In terms of students’ negative achievement emotions, Pearson correlations revealed that boredom and frustration were statistically significantly related to each other (r = .58, p < .001) and to all measures of academic success. In particular, students’ boredom was negatively related to their self-reported elaboration (r = −.28, p < .001), metacognition (r = −.35, p < .001), satisfaction (r = −.52, p < .001), and continuing motivation (r = −.46, p < .001). Likewise, the extent to which students reported being frustrated with the online course was negatively related to their elaboration (r = −.23 p < .001), metacognition (r = −.22, p < .001), satisfaction (r = −.52, p < .001), and continuing motivation (r = −.43, p < .001). Overall, these results indicated that when considered individually, students’ negative achievement emotions explained from 5 to 27% of the variance in their use of learning strategies, satisfaction, and continuing motivation (weak to strong effects).

Multiple regression analysis

To explore the unique variance explained by students’ beliefs and emotions on the four adaptive outcomes, four multiple regressions were conducted. In these analyses, elaboration, metacognition, satisfaction, and continuing motivation were used as the dependent variables; self-efficacy, task value, boredom, and frustration—along with five control variables (gender, age, online technologies experience, online learning experience, and prior knowledge)—served as the independent variables. The independent variables used in the regression analyses were selected on the basis of their purported relations to the four outcomes, as reported elsewhere (e.g., Artino 2007, 2008; Chiu et al. 2007; Joo et al. 2000; Roca et al. 2006).

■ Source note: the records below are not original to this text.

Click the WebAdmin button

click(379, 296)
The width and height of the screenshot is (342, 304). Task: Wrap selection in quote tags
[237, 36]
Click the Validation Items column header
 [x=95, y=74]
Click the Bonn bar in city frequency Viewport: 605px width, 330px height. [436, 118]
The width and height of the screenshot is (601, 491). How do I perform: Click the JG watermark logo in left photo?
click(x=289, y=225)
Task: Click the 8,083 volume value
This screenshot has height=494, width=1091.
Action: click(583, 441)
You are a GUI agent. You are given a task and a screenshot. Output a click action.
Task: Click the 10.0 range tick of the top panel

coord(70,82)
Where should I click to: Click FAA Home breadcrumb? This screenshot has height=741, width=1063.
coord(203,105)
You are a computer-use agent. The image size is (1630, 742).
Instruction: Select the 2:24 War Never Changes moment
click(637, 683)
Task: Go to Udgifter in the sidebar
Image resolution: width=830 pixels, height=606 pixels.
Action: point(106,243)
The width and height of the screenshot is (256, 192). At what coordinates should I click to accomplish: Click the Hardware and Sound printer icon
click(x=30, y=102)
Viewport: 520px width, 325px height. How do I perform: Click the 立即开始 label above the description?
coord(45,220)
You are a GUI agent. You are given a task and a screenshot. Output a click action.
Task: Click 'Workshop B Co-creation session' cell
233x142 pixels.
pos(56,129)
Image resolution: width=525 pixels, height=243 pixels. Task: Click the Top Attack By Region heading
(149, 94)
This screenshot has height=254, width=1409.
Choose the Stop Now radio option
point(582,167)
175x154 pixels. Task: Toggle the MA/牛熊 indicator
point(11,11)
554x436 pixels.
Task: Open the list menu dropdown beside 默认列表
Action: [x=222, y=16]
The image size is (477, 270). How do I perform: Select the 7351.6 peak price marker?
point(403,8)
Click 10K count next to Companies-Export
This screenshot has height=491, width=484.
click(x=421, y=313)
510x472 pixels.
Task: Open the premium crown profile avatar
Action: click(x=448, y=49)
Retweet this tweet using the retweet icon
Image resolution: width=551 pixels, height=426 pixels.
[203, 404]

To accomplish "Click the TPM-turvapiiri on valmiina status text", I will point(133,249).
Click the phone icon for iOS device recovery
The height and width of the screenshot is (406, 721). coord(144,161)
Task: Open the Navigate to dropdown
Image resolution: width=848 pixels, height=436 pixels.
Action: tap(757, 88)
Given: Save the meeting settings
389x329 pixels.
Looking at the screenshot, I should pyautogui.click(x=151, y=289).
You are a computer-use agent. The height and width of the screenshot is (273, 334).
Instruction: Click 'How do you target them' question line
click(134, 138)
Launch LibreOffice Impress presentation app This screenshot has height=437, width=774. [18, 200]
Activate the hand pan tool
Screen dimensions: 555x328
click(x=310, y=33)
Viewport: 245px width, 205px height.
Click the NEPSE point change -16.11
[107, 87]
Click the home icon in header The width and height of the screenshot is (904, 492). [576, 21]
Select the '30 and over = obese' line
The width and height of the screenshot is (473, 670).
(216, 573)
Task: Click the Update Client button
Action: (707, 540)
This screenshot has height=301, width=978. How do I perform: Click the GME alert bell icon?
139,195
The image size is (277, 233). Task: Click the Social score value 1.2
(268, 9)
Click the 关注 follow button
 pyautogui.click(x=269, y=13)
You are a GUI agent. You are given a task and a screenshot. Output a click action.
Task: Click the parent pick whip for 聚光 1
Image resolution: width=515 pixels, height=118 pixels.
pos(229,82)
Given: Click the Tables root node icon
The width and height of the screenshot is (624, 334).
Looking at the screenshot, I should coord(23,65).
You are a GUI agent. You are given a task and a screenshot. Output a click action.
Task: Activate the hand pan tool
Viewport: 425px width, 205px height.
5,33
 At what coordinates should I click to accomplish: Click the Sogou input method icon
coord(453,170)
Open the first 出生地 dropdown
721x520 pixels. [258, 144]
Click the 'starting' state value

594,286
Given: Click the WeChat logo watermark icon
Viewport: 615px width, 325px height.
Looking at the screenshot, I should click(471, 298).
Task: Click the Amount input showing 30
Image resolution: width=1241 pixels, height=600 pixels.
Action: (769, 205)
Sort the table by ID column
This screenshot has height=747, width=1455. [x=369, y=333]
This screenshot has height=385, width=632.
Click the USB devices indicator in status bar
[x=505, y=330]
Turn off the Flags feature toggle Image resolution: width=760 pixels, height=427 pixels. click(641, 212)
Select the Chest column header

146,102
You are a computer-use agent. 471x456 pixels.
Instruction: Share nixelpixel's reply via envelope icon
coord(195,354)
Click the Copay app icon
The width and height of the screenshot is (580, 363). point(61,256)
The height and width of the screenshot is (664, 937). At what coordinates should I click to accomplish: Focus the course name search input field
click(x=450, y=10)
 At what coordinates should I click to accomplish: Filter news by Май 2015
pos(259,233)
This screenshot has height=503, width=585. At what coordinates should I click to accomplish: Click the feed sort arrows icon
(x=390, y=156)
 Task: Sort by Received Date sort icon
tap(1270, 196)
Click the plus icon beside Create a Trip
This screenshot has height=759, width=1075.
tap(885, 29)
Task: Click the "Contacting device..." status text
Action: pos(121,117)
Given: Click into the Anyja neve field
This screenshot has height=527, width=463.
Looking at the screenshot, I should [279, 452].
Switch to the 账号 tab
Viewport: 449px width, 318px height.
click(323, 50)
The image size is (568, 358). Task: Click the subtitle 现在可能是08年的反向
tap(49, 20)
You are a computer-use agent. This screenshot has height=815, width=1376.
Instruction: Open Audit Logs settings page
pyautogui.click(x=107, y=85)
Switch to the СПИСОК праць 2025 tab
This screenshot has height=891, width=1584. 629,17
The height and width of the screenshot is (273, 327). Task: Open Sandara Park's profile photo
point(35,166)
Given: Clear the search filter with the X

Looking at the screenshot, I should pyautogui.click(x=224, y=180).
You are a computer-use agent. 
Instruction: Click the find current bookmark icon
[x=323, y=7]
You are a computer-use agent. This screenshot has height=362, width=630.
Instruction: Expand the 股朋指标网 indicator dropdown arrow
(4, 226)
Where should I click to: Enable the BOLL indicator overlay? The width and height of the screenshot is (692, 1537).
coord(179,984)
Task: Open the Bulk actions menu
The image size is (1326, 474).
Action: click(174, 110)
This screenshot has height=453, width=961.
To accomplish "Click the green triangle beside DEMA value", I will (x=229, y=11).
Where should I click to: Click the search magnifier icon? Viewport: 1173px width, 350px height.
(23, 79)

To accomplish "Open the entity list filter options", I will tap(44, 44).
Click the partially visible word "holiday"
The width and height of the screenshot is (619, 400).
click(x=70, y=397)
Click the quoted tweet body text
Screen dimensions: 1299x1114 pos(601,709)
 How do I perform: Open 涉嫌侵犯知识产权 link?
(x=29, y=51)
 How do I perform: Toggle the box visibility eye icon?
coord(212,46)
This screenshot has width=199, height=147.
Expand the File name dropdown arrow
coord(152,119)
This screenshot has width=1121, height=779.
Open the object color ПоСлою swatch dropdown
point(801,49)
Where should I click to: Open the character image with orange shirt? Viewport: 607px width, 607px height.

As indicated in Table 2, results revealed that all four models explained statistically significant amounts of variance in the outcomes. Model effects were strong, ranging from R 2 = .34 for continuing motivation to R 2 = .57 for satisfaction. Examination of the standardized beta coefficients suggested that task value was the strongest and most consistent individual predictor. Specifically, task value was a positive predictor of elaboration (β = .51, p < .001), metacognition (β = .57, p < .001), satisfaction (β = .46, p < .001), and continuing motivation (β = .17, p < .001). Self-efficacy was a significant positive predictor of satisfaction (β = .20, p < .001) and continuing motivation (β = .17, p < .001) only. In terms of negative achievement emotions, both boredom and frustration were significant negative predictors of satisfaction (β = −.18 and −.19, respectively) and continuing motivation (β = −.22 and −.18, respectively); whereas boredom emerged as a negative predictor of metacognition (β = −18, p < .001), and frustration unexpectedly emerged as a positive predictor of metacognition (β = .10, p < .05).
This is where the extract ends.